Aim:
Reproduce the following lines verbatim, from start to finish.

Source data
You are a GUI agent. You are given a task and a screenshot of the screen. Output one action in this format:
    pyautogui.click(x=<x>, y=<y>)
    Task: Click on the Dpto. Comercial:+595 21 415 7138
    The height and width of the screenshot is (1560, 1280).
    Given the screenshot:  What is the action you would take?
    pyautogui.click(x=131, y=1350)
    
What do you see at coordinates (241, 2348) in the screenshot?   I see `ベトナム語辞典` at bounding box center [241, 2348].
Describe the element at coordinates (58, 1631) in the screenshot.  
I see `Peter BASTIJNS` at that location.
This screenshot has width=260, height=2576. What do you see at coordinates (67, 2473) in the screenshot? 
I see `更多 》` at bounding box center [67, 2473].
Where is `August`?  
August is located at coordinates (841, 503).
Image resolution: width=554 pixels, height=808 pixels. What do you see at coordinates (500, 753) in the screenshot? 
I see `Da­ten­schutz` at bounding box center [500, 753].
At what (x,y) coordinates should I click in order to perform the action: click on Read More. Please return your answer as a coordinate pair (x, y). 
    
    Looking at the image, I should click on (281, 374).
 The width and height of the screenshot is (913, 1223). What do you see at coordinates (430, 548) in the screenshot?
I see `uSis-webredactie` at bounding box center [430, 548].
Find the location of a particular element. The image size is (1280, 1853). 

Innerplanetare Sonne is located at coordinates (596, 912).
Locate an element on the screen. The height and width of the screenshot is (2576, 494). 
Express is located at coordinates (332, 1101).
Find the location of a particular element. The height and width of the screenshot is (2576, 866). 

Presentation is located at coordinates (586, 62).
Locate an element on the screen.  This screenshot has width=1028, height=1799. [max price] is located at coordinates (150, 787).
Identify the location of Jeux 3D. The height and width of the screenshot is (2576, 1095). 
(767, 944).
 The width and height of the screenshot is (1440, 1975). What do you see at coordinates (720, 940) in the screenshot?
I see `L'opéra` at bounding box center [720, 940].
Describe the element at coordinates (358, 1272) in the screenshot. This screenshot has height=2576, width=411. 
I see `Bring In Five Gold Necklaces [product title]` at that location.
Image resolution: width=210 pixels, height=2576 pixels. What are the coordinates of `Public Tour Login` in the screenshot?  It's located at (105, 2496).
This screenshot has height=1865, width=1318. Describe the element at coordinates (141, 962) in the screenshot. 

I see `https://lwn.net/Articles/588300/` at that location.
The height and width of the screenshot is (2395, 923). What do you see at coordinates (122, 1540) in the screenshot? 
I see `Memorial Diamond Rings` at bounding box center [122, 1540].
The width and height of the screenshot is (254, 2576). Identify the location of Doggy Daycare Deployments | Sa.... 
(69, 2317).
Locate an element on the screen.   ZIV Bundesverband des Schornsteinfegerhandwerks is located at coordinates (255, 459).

Solution:
You are a GUI agent. You are given a task and a screenshot of the screen. Output one action in this format:
    pyautogui.click(x=<x>, y=<y>)
    Task: Click on the Dpto. Comercial:+595 21 415 7138
    The height and width of the screenshot is (1560, 1280).
    Given the screenshot:  What is the action you would take?
    pyautogui.click(x=131, y=1350)
    
What do you see at coordinates (241, 2348) in the screenshot?   I see `ベトナム語辞典` at bounding box center [241, 2348].
Describe the element at coordinates (58, 1631) in the screenshot.  
I see `Peter BASTIJNS` at that location.
This screenshot has width=260, height=2576. What do you see at coordinates (67, 2473) in the screenshot? 
I see `更多 》` at bounding box center [67, 2473].
Where is `August`?  
August is located at coordinates (841, 503).
Image resolution: width=554 pixels, height=808 pixels. What do you see at coordinates (500, 753) in the screenshot? 
I see `Da­ten­schutz` at bounding box center [500, 753].
At what (x,y) coordinates should I click in order to perform the action: click on Read More. Please return your answer as a coordinate pair (x, y). 
    
    Looking at the image, I should click on (281, 374).
 The width and height of the screenshot is (913, 1223). What do you see at coordinates (430, 548) in the screenshot?
I see `uSis-webredactie` at bounding box center [430, 548].
Find the location of a particular element. The image size is (1280, 1853). 

Innerplanetare Sonne is located at coordinates (596, 912).
Locate an element on the screen. The height and width of the screenshot is (2576, 494). 
Express is located at coordinates (332, 1101).
Find the location of a particular element. The height and width of the screenshot is (2576, 866). 

Presentation is located at coordinates (586, 62).
Locate an element on the screen.  This screenshot has width=1028, height=1799. [max price] is located at coordinates (150, 787).
Identify the location of Jeux 3D. The height and width of the screenshot is (2576, 1095). 
(767, 944).
 The width and height of the screenshot is (1440, 1975). What do you see at coordinates (720, 940) in the screenshot?
I see `L'opéra` at bounding box center [720, 940].
Describe the element at coordinates (358, 1272) in the screenshot. This screenshot has height=2576, width=411. 
I see `Bring In Five Gold Necklaces [product title]` at that location.
Image resolution: width=210 pixels, height=2576 pixels. What are the coordinates of `Public Tour Login` in the screenshot?  It's located at (105, 2496).
This screenshot has height=1865, width=1318. Describe the element at coordinates (141, 962) in the screenshot. 

I see `https://lwn.net/Articles/588300/` at that location.
The height and width of the screenshot is (2395, 923). What do you see at coordinates (122, 1540) in the screenshot? 
I see `Memorial Diamond Rings` at bounding box center [122, 1540].
The width and height of the screenshot is (254, 2576). Identify the location of Doggy Daycare Deployments | Sa.... 
(69, 2317).
Locate an element on the screen.   ZIV Bundesverband des Schornsteinfegerhandwerks is located at coordinates (255, 459).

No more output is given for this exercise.